• TASK PROMPT
Set every line of the listing down again, keeping it identical.

□ □ □ □ □

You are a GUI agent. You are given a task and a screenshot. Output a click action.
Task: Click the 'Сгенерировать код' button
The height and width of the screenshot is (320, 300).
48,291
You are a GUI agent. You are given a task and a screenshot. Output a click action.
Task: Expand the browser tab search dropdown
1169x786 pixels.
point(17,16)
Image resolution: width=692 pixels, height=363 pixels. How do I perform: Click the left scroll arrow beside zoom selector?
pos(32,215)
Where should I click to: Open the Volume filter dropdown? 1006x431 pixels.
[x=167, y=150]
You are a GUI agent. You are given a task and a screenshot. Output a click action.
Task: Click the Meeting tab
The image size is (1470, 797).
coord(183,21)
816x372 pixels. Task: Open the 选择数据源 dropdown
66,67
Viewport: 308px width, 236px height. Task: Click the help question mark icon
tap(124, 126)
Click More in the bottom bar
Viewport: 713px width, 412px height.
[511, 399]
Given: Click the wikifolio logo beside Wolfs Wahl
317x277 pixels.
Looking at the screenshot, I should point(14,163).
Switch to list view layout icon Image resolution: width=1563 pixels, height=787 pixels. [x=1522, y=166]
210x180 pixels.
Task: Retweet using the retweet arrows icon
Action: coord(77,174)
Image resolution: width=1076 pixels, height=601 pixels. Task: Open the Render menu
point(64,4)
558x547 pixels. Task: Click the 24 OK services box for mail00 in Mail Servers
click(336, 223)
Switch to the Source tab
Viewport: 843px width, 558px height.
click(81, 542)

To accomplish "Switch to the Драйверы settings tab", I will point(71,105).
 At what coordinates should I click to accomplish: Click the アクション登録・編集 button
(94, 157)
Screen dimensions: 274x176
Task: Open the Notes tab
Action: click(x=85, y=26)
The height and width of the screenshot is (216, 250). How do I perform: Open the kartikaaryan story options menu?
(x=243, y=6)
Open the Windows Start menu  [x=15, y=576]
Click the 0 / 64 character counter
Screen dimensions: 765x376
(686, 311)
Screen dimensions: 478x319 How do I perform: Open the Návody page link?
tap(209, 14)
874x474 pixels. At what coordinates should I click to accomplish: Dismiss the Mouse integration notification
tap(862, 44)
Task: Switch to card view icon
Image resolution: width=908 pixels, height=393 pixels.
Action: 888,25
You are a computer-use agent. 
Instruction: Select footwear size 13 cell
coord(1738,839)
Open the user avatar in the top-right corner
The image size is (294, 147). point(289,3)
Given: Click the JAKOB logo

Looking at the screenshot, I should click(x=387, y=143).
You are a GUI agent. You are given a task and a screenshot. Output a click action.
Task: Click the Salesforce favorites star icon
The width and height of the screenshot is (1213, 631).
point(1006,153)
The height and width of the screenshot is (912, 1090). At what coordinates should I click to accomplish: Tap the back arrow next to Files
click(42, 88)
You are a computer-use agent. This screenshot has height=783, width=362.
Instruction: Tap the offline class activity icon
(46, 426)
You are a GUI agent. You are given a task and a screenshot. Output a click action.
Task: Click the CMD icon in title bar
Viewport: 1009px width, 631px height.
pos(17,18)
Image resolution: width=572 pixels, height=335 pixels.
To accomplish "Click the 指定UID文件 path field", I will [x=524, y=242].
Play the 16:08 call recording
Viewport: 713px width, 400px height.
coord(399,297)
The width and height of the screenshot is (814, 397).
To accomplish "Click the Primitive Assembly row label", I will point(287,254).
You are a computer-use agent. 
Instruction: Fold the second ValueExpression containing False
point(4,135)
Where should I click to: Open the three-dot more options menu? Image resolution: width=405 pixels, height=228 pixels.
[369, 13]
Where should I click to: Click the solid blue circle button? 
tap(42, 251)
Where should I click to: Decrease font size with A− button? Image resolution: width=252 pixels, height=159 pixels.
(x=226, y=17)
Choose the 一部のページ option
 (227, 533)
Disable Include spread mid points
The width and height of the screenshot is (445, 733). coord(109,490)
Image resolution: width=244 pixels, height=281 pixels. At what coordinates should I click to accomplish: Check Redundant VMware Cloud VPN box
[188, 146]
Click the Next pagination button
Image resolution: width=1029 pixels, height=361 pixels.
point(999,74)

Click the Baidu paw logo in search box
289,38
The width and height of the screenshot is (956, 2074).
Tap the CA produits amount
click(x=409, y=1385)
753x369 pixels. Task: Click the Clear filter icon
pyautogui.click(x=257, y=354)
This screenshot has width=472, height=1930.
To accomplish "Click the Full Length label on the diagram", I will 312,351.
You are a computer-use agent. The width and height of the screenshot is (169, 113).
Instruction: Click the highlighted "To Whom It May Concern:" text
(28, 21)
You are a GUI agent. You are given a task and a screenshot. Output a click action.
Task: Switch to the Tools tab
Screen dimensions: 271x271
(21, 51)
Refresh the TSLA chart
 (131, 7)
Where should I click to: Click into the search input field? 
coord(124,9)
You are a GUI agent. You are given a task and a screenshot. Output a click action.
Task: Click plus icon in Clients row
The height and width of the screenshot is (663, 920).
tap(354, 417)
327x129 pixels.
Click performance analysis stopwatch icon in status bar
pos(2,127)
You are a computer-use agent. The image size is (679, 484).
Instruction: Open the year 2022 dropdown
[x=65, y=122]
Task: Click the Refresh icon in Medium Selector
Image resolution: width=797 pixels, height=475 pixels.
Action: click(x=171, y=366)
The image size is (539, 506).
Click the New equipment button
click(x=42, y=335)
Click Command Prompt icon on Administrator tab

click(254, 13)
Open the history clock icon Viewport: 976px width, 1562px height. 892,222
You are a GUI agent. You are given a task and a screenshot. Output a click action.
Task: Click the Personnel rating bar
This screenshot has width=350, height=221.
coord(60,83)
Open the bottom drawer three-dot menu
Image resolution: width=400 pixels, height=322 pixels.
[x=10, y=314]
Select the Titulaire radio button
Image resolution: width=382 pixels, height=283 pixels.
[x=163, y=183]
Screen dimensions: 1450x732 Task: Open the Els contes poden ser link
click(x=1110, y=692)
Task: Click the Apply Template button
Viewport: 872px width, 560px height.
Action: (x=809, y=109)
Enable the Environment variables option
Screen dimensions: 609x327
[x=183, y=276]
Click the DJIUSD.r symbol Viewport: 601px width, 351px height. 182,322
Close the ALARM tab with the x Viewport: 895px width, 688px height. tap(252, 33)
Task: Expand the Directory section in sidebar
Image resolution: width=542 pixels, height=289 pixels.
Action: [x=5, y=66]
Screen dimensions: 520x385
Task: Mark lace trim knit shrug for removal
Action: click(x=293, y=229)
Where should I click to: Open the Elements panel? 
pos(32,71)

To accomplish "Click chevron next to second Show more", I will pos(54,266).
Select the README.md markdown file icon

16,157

□ □ □ □ □

• ANSWER TO THIS EXERCISE
You are a GUI agent. You are given a task and a screenshot. Output a click action.
Task: Click the 'Сгенерировать код' button
The height and width of the screenshot is (320, 300).
48,291
You are a GUI agent. You are given a task and a screenshot. Output a click action.
Task: Expand the browser tab search dropdown
1169x786 pixels.
point(17,16)
Image resolution: width=692 pixels, height=363 pixels. How do I perform: Click the left scroll arrow beside zoom selector?
pos(32,215)
Where should I click to: Open the Volume filter dropdown? 1006x431 pixels.
[x=167, y=150]
You are a GUI agent. You are given a task and a screenshot. Output a click action.
Task: Click the Meeting tab
The image size is (1470, 797).
coord(183,21)
816x372 pixels. Task: Open the 选择数据源 dropdown
66,67
Viewport: 308px width, 236px height. Task: Click the help question mark icon
tap(124, 126)
Click More in the bottom bar
Viewport: 713px width, 412px height.
[511, 399]
Given: Click the wikifolio logo beside Wolfs Wahl
317x277 pixels.
Looking at the screenshot, I should point(14,163).
Switch to list view layout icon Image resolution: width=1563 pixels, height=787 pixels. [x=1522, y=166]
210x180 pixels.
Task: Retweet using the retweet arrows icon
Action: coord(77,174)
Image resolution: width=1076 pixels, height=601 pixels. Task: Open the Render menu
point(64,4)
558x547 pixels. Task: Click the 24 OK services box for mail00 in Mail Servers
click(336, 223)
Switch to the Source tab
Viewport: 843px width, 558px height.
click(81, 542)

To accomplish "Switch to the Драйверы settings tab", I will point(71,105).
 At what coordinates should I click to accomplish: Click the アクション登録・編集 button
(94, 157)
Screen dimensions: 274x176
Task: Open the Notes tab
Action: click(x=85, y=26)
The height and width of the screenshot is (216, 250). How do I perform: Open the kartikaaryan story options menu?
(x=243, y=6)
Open the Windows Start menu  [x=15, y=576]
Click the 0 / 64 character counter
Screen dimensions: 765x376
(686, 311)
Screen dimensions: 478x319 How do I perform: Open the Návody page link?
tap(209, 14)
874x474 pixels. At what coordinates should I click to accomplish: Dismiss the Mouse integration notification
tap(862, 44)
Task: Switch to card view icon
Image resolution: width=908 pixels, height=393 pixels.
Action: 888,25
You are a computer-use agent. 
Instruction: Select footwear size 13 cell
coord(1738,839)
Open the user avatar in the top-right corner
The image size is (294, 147). point(289,3)
Given: Click the JAKOB logo

Looking at the screenshot, I should click(x=387, y=143).
You are a GUI agent. You are given a task and a screenshot. Output a click action.
Task: Click the Salesforce favorites star icon
The width and height of the screenshot is (1213, 631).
point(1006,153)
The height and width of the screenshot is (912, 1090). At what coordinates should I click to accomplish: Tap the back arrow next to Files
click(42, 88)
You are a computer-use agent. This screenshot has height=783, width=362.
Instruction: Tap the offline class activity icon
(46, 426)
You are a GUI agent. You are given a task and a screenshot. Output a click action.
Task: Click the CMD icon in title bar
Viewport: 1009px width, 631px height.
pos(17,18)
Image resolution: width=572 pixels, height=335 pixels.
To accomplish "Click the 指定UID文件 path field", I will [x=524, y=242].
Play the 16:08 call recording
Viewport: 713px width, 400px height.
coord(399,297)
The width and height of the screenshot is (814, 397).
To accomplish "Click the Primitive Assembly row label", I will point(287,254).
You are a computer-use agent. 
Instruction: Fold the second ValueExpression containing False
point(4,135)
Where should I click to: Open the three-dot more options menu? Image resolution: width=405 pixels, height=228 pixels.
[369, 13]
Where should I click to: Click the solid blue circle button? 
tap(42, 251)
Where should I click to: Decrease font size with A− button? Image resolution: width=252 pixels, height=159 pixels.
(x=226, y=17)
Choose the 一部のページ option
 (227, 533)
Disable Include spread mid points
The width and height of the screenshot is (445, 733). coord(109,490)
Image resolution: width=244 pixels, height=281 pixels. At what coordinates should I click to accomplish: Check Redundant VMware Cloud VPN box
[188, 146]
Click the Next pagination button
Image resolution: width=1029 pixels, height=361 pixels.
point(999,74)

Click the Baidu paw logo in search box
289,38
The width and height of the screenshot is (956, 2074).
Tap the CA produits amount
click(x=409, y=1385)
753x369 pixels. Task: Click the Clear filter icon
pyautogui.click(x=257, y=354)
This screenshot has width=472, height=1930.
To accomplish "Click the Full Length label on the diagram", I will 312,351.
You are a computer-use agent. The width and height of the screenshot is (169, 113).
Instruction: Click the highlighted "To Whom It May Concern:" text
(28, 21)
You are a GUI agent. You are given a task and a screenshot. Output a click action.
Task: Switch to the Tools tab
Screen dimensions: 271x271
(21, 51)
Refresh the TSLA chart
 (131, 7)
Where should I click to: Click into the search input field? 
coord(124,9)
You are a GUI agent. You are given a task and a screenshot. Output a click action.
Task: Click plus icon in Clients row
The height and width of the screenshot is (663, 920).
tap(354, 417)
327x129 pixels.
Click performance analysis stopwatch icon in status bar
pos(2,127)
You are a computer-use agent. The image size is (679, 484).
Instruction: Open the year 2022 dropdown
[x=65, y=122]
Task: Click the Refresh icon in Medium Selector
Image resolution: width=797 pixels, height=475 pixels.
Action: click(x=171, y=366)
The image size is (539, 506).
Click the New equipment button
click(x=42, y=335)
Click Command Prompt icon on Administrator tab

click(254, 13)
Open the history clock icon Viewport: 976px width, 1562px height. 892,222
You are a GUI agent. You are given a task and a screenshot. Output a click action.
Task: Click the Personnel rating bar
This screenshot has width=350, height=221.
coord(60,83)
Open the bottom drawer three-dot menu
Image resolution: width=400 pixels, height=322 pixels.
[x=10, y=314]
Select the Titulaire radio button
Image resolution: width=382 pixels, height=283 pixels.
[x=163, y=183]
Screen dimensions: 1450x732 Task: Open the Els contes poden ser link
click(x=1110, y=692)
Task: Click the Apply Template button
Viewport: 872px width, 560px height.
Action: (x=809, y=109)
Enable the Environment variables option
Screen dimensions: 609x327
[x=183, y=276]
Click the DJIUSD.r symbol Viewport: 601px width, 351px height. 182,322
Close the ALARM tab with the x Viewport: 895px width, 688px height. tap(252, 33)
Task: Expand the Directory section in sidebar
Image resolution: width=542 pixels, height=289 pixels.
Action: [x=5, y=66]
Screen dimensions: 520x385
Task: Mark lace trim knit shrug for removal
Action: click(x=293, y=229)
Where should I click to: Open the Elements panel? 
pos(32,71)

To accomplish "Click chevron next to second Show more", I will pos(54,266).
Select the README.md markdown file icon

16,157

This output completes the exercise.